Tuesday, November 08, 2005

Remembering Racism, Seeing It Now

Remembering atrocities of the past is never wrong, and for that reason I was glad to see this article on the cover of today's Sudbury Star. It is a detailed account of a survivor of the Holocaust who spoke at a local senior public school here in Sudbury.

And yet.

Why was there no mention in the article of the fact that, though the persecution of Jews under the Nazis was visible for years before the war started, the Canadian government refused to take Jewish refugees when it might actually have saved lives from the gas chambers? Why was there no mention of the anti-Semitism found posthumously in the diaries of our Prime Minister of that era, William Lyon Mackenzie King? Why not a word about the role that North American capitalists, including the grandfather of the current President of the United States, played in the revival and prosperity of the Nazi-aligned German industrial machine of that era?

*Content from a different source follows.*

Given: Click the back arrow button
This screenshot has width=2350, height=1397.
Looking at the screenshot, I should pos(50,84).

Why, when our city is playing host to people whose latest encounter with a white colonial settler state means that they had to be evacuated from Kashechewan, their home, because of bad drinking water, is Canada shown only in the role of a country that defeated and took in some victims of racist persecution, and not as an institution that is based on racist persecution -- of Aboriginal peoples whose land we took, of African peoples whose labour and lives we stole, of colonized peoples of colour around the world whose wealth still flows in our general direction thanks to a rigged global economic system?

Why, when I walked through the city's downtown mall today on the way to an anti-poverty meeting, did I pass a temporary sales stall that included among its wares two full-size Confederate flags, easily recognized symbols that celebrate blatant white supremacy in the Americas and the African holocaust of the Middle Passage? Why, when I raised this issue amongst my fellow activists at the meeting, all white, did many not think it was really that big an issue?

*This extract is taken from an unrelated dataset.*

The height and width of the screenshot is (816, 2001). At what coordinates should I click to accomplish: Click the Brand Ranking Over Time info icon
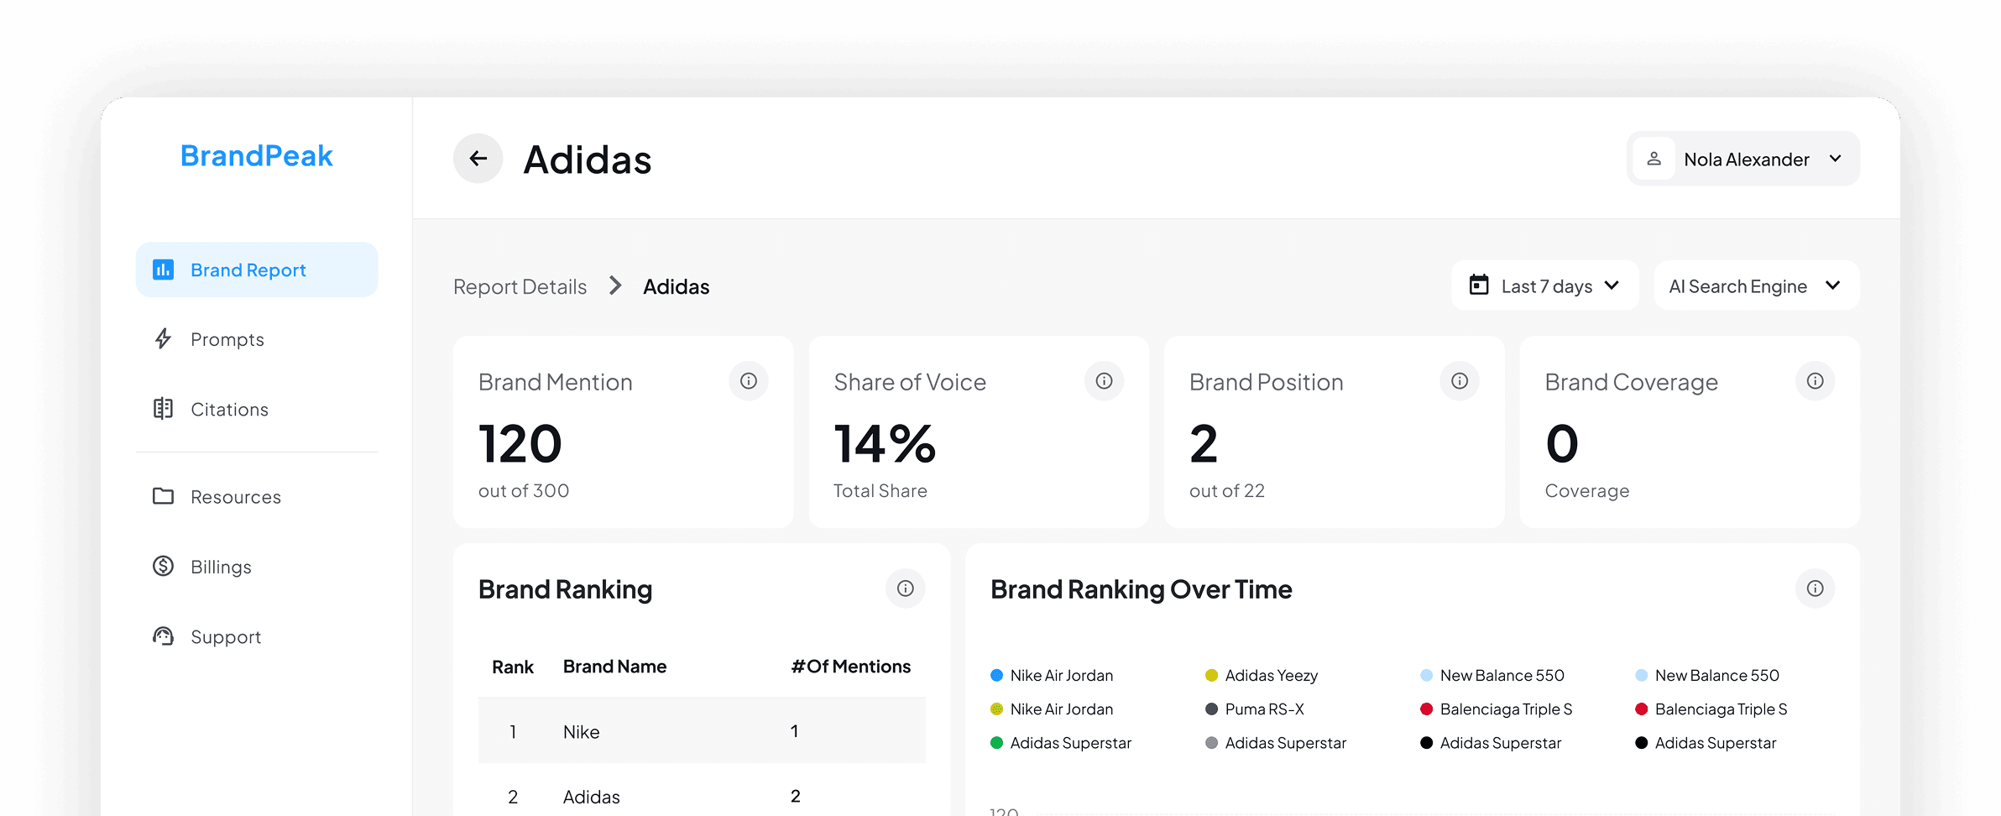point(1815,588)
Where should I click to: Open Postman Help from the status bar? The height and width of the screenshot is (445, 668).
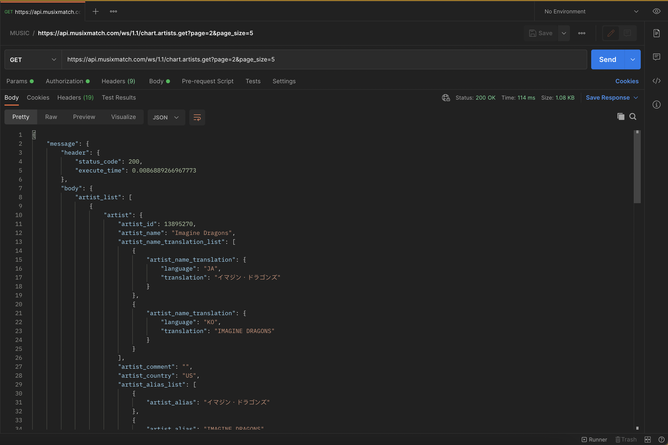point(661,439)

And this Star article ended with a sop to the season of Remebrance Day:

“We are wearing poppies,” he said, pointing to one on his lapel, “because we have to remember the price that was paid to put down this terrible ideology of hatred.

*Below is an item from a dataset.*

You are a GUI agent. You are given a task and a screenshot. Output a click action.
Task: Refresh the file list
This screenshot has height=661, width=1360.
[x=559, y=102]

“They fought so we could be free. We must continue to fight to make sure that racism, hatred and xenophobia never rear their ugly head in that way, ever again.”


Yeah, so "we" could be free, but so that Aboriginal peoples could continue to experience soul-destroying colonization and poverty, and (at that time) African Nova Scotians could continue to experience legal segregation, just to pick two examples.

And this whole article, in its focus on what has become a rather exotic racism of the past with no mention of the present, makes it that much easier for white privilege to blind us to racism's current forms. As Grace-Edward Galabuzi wrote in a 2001 report on the racialization of poverty in Canada:

The place of racialised groups in Canadian society faces greater peril from the everyday discounting of the human capital and value of racialised group members in the workplace, in public institutions, in the social service sector, in civil society organizations, in the arts, in the media, and in government than it does from cross-burning, swastika-wielding Heritage Front members, whose form of aggressive racism Canadian society has already marginalized.


[[Edited 05/11/09 -- Removed an aside from the middle of the post.]]

2 comments:

Polly Jones said...

I couldn't agree with you more. It kills me that people take such a simplistic view of things. No one asks what are we doing now that will be obviously criminal in fifty years? And, seriously when is the past and present treatment of Aboriginal peoples going to be truly recognized?

I also understand your feelings of frustration, raising issues only to find people are entirely unresponsive.

Thank you for this post!

DesertPeace said...

Brilliant post! I love your blog... came across it by accident and then added you to my Links.
I lived in Sudbury for almost ten years before moving to Israel. Good to see that the left lives on in that great city.